Exercise instructions>
- A) Duplicate the passage of the article on abortion-rights ballot initiatives below from "Energized by a" to "about abortion access.".
- B) According to the article on abortion-rights ballot initiatives below, what position does Sarah Standiford hold?

Text provided>

Start of Block

Energized by a perfect record on ballot measures in last month’s midterm elections, abortion-rights groups are setting their sights on more victories over the next two years.
Activists are already planning citizen-led ballot initiatives that would enshrine abortion rights in the constitutions of 10 states: Arizona, Arkansas, Florida, Missouri, Montana, Nebraska, North Dakota, Ohio, Oklahoma and South Dakota.
Those states all ban or restrict abortion, and it is also legal for citizens to initiate ballot proposals that amend the states' constitutions. It's a crucial combination that make them the best targets, according to abortion-rights advocates, who were victorious this year in all six states that featured ballot initiatives about abortion access.
“Coming out of the six-for-six victories, there’s clearly a lot of energy and enthusiasm about taking this directly to the people,” said Sarah Standiford, the national campaigns director for the Planned Parenthood Action Fund, the political arm of the reproductive rights group.
Advocates caution that the intensity of efforts to place such measures on ballots varies drastically from state to state. In some states, like South Dakota, Oklahoma and Ohio, groups have already written ballot language and are evaluating deadlines to collect signatures.

End of Block

Data excerpts>
Start of Block

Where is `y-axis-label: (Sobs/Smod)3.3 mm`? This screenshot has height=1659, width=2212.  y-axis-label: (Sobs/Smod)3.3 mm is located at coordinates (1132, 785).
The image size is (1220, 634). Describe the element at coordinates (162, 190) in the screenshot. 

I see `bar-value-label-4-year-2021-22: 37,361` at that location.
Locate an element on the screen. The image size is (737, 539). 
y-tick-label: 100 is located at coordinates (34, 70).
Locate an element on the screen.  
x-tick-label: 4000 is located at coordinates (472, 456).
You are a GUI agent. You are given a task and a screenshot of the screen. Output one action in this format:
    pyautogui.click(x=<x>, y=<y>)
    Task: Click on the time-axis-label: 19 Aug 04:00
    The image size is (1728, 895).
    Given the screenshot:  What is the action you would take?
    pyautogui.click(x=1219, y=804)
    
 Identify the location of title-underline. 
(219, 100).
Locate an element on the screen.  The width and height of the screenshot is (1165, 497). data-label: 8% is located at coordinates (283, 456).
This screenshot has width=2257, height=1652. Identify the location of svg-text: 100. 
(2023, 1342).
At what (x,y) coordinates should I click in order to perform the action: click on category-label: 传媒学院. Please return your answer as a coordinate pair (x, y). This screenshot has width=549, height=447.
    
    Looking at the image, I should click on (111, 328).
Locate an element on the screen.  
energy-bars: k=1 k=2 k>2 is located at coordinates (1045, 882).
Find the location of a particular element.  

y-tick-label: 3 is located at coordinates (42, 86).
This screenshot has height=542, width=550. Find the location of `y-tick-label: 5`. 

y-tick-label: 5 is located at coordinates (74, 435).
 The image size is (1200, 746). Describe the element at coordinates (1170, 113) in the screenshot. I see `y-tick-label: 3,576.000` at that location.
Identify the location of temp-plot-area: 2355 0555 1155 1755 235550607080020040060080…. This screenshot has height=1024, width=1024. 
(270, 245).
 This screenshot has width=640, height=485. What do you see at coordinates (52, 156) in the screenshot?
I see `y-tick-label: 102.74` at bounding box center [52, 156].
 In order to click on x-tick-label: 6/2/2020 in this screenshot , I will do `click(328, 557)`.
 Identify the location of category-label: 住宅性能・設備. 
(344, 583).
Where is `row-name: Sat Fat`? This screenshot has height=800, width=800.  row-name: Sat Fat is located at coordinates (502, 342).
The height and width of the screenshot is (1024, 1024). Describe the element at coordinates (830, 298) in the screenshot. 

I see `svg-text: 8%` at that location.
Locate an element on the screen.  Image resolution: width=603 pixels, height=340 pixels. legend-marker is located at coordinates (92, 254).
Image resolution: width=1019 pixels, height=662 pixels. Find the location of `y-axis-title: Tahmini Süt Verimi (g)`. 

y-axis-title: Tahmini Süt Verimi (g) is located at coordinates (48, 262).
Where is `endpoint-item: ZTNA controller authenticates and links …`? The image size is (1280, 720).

End of Block

Task-by-task results>
- A)
Energized by a perfect record on ballot measures in last month’s midterm elections, abortion-rights groups are setting their sights on more victories over the next two years.
Activists are already planning citizen-led ballot initiatives that would enshrine abortion rights in the constitutions of 10 states: Arizona, Arkansas, Florida, Missouri, Montana, Nebraska, North Dakota, Ohio, Oklahoma and South Dakota.
Those states all ban or restrict abortion, and it is also legal for citizens to initiate ballot proposals that amend the states' constitutions. It's a crucial combination that make them the best targets, according to abortion-rights advocates, who were victorious this year in all six states that featured ballot initiatives about abortion access.

- B) She is the national campaigns director for the Planned Parenthood Action Fund.